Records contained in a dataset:
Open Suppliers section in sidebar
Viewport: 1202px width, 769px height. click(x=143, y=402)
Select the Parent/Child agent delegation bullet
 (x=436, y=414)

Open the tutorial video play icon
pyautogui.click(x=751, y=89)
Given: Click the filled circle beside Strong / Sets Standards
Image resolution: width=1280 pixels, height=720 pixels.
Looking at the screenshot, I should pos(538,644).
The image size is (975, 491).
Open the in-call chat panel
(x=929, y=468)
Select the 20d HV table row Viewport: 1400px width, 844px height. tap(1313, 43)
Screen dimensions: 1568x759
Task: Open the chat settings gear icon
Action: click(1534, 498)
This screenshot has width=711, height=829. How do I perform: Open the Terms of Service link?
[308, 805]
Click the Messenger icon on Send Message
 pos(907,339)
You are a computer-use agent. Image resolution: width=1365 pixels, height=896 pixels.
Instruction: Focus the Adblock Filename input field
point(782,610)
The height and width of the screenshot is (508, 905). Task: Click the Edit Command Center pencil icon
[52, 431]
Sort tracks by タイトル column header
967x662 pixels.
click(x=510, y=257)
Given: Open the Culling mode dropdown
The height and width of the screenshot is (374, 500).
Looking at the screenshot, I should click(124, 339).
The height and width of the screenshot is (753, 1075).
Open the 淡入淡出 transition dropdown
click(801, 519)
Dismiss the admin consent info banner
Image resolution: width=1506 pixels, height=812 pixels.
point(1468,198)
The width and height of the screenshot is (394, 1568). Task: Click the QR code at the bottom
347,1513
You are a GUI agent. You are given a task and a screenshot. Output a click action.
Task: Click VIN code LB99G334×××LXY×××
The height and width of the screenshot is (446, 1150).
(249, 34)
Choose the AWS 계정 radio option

What the task requires:
When the line containing "967x662 pixels." is found in the records above, restate it and every later line word for word through the last one, and nothing more.

Exercise response:
967x662 pixels.
click(x=510, y=257)
Given: Open the Culling mode dropdown
The height and width of the screenshot is (374, 500).
Looking at the screenshot, I should click(124, 339).
The height and width of the screenshot is (753, 1075).
Open the 淡入淡出 transition dropdown
click(801, 519)
Dismiss the admin consent info banner
Image resolution: width=1506 pixels, height=812 pixels.
point(1468,198)
The width and height of the screenshot is (394, 1568). Task: Click the QR code at the bottom
347,1513
You are a GUI agent. You are given a task and a screenshot. Output a click action.
Task: Click VIN code LB99G334×××LXY×××
The height and width of the screenshot is (446, 1150).
(249, 34)
Choose the AWS 계정 radio option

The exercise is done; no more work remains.